2003's family comedy Elf has a whimsical premise, but it is perhaps too lightweight to carry a feature-length movie. A human adopted by North Pole elves as a baby comes to New York City in search of his real father. The six-foot-something Ferrell is an elf.

Thirty years ago, a human orphan crawled into Santa's bag on Christmas Eve and wound up at the North Pole. He grows up to be Buddy (Will Ferrell), raised by Papa Elf (Bob Newhart), twice as tall as his fellow elves, but unaware that he is human until he overhears some other elves discussing his inability to keep up with the toy production quota.

Of course, Santa (Ed Asner in some inspired casting) knows everything, and tells Buddy that his mother is dead, but his real father is alive and living in New York. Oh, and Dad Walter (James Caan) is on the Naughty List.

The Father Quest

Buddy sets out for New York to find his father. And it's the character of Walter that is the weakest point in the movie. Caan does his best, but the script doesn't give him a lot to work with.

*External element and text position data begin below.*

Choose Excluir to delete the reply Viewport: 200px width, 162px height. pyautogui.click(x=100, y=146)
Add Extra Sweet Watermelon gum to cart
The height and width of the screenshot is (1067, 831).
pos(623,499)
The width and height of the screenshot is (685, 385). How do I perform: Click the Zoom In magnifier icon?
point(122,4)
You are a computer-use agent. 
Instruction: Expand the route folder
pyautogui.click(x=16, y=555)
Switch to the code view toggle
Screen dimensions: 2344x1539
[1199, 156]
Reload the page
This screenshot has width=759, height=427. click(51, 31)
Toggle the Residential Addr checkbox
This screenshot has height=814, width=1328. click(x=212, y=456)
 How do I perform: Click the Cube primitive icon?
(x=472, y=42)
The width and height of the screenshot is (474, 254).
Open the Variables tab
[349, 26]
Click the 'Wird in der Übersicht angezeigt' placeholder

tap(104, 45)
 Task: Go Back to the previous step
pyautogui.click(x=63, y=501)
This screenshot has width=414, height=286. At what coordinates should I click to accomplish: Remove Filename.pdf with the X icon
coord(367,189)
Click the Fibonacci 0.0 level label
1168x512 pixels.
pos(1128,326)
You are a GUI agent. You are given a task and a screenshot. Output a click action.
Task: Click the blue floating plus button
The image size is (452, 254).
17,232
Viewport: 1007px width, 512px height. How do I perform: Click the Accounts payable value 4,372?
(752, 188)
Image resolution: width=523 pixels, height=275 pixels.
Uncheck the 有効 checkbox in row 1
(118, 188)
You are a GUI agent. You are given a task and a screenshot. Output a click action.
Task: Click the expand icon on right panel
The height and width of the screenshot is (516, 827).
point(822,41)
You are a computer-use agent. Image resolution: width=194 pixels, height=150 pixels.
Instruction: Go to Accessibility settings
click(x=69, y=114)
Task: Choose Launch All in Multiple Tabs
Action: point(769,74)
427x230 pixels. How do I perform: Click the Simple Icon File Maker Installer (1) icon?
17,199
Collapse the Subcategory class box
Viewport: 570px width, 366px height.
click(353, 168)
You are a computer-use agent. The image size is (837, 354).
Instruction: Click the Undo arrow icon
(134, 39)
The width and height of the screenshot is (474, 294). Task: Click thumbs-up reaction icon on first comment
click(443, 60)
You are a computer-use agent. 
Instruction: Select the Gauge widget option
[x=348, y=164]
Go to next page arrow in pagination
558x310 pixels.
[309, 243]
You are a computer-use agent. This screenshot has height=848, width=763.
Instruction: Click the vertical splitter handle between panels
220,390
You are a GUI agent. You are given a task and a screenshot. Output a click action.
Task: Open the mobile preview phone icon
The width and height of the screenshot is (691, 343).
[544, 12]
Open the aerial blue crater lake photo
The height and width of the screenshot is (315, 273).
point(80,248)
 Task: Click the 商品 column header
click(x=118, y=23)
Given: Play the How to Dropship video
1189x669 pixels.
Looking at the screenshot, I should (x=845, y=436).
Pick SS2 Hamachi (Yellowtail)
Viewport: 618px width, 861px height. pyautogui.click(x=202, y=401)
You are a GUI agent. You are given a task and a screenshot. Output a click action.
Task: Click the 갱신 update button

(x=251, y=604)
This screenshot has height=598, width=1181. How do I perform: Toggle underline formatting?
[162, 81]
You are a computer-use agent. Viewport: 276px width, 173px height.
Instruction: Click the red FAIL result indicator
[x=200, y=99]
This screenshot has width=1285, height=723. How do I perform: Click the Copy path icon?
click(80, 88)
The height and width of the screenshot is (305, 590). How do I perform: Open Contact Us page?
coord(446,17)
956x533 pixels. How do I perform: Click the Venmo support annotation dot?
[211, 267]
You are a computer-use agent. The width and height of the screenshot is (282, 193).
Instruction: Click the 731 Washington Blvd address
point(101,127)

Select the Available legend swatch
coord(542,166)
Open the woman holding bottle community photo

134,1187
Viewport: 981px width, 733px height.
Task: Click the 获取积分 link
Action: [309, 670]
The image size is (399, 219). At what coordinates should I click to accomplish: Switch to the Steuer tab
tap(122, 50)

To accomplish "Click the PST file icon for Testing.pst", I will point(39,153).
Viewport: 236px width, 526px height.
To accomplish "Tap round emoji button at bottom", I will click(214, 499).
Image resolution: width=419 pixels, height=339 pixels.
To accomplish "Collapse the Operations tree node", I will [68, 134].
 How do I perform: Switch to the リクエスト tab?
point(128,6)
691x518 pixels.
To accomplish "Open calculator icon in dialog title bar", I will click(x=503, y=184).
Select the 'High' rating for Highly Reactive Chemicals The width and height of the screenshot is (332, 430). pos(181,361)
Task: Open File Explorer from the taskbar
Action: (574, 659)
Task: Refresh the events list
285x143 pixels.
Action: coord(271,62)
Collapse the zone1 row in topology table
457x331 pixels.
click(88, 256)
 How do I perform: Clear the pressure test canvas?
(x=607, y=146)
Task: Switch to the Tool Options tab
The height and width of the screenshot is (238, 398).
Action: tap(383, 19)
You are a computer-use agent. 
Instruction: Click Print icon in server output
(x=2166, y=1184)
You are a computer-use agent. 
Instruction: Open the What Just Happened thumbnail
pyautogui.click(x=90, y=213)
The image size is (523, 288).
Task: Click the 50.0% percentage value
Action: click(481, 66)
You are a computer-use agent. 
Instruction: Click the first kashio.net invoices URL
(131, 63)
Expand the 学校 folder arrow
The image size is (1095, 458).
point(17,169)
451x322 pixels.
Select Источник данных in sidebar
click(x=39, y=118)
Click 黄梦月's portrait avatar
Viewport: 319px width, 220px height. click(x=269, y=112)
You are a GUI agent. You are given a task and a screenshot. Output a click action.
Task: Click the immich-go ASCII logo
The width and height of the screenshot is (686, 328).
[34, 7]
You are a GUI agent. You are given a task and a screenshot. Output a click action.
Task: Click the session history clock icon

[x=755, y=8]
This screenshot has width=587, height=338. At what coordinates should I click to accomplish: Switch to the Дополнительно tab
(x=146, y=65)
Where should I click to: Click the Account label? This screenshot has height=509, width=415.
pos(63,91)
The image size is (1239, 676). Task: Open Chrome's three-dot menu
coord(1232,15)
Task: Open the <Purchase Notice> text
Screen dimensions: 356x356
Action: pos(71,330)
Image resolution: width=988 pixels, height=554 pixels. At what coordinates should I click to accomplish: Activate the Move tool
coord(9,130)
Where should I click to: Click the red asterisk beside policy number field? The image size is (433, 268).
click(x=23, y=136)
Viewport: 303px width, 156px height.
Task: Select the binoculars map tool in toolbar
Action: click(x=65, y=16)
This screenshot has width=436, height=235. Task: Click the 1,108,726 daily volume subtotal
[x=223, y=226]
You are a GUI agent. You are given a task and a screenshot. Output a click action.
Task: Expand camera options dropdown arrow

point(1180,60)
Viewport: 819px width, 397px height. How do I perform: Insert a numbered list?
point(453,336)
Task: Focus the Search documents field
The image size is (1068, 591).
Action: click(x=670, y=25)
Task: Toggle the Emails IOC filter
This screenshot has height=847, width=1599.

We're told that Walter neglects his family because he's so wrapped up in his work, but at the same time, we see Walter so indifferent to his work at a publishing house that he allows the shipment of a book with the crucial final pages blank. He doesn't want to incur the expense of a reprint, but later we see his initials on the blank pages in galley proof, so it's apparent that this 'work-obsessed' man is not paying any more attention at the office than he is at home. Walter is just a generic grouch.

Of course, this is happening during Christmas season, so a man can walk the streets in an elf costume without being committed for observation. In fact, when Buddy shows up at his dad's office, he's assumed to be a singing elf-gram. When he tells Walter he's his long-lost son, raised by elves, he's given the bum's rush.

Elf in the Big City

Buddy finds his way to Gimbel's, where he is mistaken for an employee. There he is enchanted by Jovey (Zooey Deschanel), a woman in an elf costume, but without the elfin manic good cheer. Jovey is put off by Buddy but gradually warms to his childlike nature.

After a ruckus caused by Buddy's outrage at Gimbel's Santa "imposter", Dad bails Buddy out of jail. He takes Buddy to a doctor for blood tests, which confirm that Buddy is indeed his son. So he takes Buddy home to his long-suffering wife, Emily (Mary Steenburgen), and his neglected son, Michael (Daniel Tay).

All the hardened New Yorkers are eventually enchanted by Buddy - it's that Childlike Sensa Wondah. Jovey gets into the spirit. When Buddy's idea of a date is to play in the revolving doors and check out all the great Christmas trees, she takes him to the biggy at Rockefeller Center. Michael is impressed by Buddy's snowball fighting prowess.

Dad is the last holdout, but you know he's going to sing a Christmas carol before the closing credits.

Bottom Line

Kids will no doubt be enchanted by Elf and want to see it again and again. Adults will find it moderately enjoyable once, but most of them will start to notice that every gag, from the revolving doors to Buddy putting syrup on everything, is told at least twice.